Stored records
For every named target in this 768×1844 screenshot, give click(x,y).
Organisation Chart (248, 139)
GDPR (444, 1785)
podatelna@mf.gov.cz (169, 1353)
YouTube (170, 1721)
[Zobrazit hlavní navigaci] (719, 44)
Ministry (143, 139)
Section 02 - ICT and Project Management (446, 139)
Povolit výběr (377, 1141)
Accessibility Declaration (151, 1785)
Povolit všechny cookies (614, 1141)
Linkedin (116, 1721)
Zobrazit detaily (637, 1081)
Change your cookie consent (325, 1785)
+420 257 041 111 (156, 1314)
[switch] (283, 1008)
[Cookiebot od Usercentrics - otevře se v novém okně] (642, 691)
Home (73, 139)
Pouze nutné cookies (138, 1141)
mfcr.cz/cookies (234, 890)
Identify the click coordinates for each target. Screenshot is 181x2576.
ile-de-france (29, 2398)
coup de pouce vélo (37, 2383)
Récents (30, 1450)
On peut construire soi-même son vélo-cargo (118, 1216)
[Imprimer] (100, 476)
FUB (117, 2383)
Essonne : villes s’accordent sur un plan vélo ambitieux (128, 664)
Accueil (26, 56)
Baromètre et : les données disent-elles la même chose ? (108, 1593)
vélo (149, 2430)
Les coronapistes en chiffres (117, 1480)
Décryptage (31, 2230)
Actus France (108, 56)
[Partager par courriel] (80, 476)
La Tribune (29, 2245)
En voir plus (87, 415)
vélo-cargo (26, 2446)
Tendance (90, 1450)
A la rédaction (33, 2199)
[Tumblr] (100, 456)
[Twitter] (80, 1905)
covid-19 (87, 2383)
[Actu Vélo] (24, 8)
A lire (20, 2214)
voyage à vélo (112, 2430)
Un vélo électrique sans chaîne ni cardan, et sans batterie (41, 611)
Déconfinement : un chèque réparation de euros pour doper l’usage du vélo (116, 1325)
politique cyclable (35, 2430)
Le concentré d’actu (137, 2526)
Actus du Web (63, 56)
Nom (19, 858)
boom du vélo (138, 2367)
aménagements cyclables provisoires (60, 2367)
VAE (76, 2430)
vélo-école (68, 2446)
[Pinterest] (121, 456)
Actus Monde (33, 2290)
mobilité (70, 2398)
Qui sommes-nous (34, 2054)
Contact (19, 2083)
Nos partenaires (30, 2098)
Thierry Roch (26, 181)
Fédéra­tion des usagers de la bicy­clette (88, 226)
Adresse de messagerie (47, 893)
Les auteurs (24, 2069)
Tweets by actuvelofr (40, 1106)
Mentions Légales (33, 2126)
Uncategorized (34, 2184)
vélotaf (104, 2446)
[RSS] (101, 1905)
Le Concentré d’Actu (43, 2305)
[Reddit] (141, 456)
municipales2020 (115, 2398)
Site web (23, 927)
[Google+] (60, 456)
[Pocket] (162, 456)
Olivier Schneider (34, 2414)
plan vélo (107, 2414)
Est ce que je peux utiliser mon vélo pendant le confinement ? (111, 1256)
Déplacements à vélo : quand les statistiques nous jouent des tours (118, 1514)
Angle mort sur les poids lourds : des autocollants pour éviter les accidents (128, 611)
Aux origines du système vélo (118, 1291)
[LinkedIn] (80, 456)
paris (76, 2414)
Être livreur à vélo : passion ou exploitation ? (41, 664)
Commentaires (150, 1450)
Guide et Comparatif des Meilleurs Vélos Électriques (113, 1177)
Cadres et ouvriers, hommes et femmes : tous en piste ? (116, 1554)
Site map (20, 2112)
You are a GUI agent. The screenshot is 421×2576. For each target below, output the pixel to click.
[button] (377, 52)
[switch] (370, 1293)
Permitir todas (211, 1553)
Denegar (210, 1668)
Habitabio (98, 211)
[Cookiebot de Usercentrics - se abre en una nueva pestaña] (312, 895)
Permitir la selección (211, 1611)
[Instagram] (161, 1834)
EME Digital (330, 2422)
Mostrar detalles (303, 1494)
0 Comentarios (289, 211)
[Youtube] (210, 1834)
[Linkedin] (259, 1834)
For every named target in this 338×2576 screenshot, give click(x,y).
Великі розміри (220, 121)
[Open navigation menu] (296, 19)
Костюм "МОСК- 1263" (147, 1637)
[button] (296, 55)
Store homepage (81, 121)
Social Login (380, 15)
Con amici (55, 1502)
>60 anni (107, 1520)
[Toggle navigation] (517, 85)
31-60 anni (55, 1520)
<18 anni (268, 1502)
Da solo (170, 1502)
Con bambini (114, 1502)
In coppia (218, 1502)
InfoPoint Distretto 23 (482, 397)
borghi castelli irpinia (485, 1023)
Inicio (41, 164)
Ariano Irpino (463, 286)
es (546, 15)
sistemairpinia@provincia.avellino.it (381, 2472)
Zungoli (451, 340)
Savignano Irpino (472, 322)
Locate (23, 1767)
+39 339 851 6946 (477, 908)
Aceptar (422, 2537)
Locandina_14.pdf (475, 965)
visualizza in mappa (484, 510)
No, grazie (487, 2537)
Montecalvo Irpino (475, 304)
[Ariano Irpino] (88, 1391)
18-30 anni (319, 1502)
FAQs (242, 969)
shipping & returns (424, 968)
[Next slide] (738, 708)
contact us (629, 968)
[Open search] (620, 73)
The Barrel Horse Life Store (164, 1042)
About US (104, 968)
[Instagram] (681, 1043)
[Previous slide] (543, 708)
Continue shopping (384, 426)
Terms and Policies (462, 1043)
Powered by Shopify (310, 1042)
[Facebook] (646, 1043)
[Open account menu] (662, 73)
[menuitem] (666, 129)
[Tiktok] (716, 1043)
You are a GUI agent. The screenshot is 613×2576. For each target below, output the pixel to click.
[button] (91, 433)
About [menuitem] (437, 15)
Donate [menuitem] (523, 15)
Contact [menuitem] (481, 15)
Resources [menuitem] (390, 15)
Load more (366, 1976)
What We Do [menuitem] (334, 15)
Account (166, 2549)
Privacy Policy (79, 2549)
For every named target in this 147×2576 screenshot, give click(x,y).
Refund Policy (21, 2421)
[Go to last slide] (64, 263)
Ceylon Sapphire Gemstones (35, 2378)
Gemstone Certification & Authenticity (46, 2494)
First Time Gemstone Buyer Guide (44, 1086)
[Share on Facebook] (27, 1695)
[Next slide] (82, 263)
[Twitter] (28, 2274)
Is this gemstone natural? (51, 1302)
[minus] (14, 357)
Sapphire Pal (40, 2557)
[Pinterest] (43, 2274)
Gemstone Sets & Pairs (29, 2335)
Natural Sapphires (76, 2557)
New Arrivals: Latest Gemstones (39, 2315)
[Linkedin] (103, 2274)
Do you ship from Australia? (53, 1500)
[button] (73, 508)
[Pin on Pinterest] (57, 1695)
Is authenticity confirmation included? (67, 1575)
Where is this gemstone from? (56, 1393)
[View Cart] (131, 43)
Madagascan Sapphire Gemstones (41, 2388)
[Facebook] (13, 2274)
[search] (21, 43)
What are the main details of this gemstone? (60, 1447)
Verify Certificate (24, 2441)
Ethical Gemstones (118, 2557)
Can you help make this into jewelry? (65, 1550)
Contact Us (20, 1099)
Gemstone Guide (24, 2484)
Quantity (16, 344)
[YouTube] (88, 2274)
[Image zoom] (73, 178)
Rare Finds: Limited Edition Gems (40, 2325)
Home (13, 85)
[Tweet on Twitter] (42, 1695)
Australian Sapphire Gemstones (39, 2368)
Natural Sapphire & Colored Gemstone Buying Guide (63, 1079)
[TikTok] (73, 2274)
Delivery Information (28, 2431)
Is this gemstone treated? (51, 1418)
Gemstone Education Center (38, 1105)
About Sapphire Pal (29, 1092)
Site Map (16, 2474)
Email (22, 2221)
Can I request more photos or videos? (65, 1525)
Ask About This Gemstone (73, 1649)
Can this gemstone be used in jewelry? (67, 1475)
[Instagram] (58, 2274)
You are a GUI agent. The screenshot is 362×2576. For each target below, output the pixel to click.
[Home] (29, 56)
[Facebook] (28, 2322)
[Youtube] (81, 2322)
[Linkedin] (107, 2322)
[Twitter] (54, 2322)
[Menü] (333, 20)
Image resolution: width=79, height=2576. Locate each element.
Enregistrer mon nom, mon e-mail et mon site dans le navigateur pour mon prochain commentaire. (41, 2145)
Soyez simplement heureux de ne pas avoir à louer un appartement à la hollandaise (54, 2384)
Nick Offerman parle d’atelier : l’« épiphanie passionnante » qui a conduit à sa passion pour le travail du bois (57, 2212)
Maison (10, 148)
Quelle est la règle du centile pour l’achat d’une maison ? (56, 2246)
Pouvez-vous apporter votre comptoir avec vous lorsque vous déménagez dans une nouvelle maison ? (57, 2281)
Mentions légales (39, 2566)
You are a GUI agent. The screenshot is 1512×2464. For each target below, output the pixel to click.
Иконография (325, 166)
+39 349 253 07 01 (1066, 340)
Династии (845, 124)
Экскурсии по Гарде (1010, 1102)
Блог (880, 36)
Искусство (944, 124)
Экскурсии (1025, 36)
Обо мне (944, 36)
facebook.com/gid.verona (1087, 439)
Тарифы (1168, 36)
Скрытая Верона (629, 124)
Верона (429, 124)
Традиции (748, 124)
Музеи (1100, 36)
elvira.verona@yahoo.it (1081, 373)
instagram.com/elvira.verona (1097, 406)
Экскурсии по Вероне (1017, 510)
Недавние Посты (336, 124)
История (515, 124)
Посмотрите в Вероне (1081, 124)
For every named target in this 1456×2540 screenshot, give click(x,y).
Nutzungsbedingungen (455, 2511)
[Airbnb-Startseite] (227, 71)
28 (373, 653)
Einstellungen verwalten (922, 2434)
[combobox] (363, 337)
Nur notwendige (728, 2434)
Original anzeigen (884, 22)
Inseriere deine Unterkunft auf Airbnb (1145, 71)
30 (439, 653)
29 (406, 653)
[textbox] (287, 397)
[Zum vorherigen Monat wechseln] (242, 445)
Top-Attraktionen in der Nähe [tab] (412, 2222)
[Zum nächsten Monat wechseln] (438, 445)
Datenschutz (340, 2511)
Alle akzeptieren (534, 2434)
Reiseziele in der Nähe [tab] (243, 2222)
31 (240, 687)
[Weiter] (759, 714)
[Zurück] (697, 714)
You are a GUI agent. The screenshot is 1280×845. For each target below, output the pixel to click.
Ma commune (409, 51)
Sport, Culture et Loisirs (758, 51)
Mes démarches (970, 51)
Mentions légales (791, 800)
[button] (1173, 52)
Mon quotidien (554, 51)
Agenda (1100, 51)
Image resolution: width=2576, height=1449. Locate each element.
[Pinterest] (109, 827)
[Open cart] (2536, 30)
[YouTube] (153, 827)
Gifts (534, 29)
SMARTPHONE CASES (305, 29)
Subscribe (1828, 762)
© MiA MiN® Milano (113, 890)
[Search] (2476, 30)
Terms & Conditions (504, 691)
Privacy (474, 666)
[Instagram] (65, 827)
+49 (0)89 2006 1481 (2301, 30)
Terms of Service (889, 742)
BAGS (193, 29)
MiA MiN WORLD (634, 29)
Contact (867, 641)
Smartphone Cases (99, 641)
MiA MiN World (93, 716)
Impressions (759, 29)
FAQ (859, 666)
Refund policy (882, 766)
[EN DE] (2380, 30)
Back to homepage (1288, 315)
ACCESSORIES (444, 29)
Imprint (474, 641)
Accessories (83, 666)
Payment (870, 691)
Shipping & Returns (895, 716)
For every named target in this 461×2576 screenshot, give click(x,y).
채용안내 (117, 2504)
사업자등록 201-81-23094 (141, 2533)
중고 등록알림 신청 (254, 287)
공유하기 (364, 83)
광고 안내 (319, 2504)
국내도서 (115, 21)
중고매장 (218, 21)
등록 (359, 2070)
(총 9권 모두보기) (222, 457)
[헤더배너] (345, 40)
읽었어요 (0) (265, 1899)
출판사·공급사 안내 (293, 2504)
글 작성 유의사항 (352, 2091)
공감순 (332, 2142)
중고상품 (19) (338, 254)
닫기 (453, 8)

● Prompt
Each line of the records above that includes the string "menuitem" should be counted. Report the total alone.

● Output
6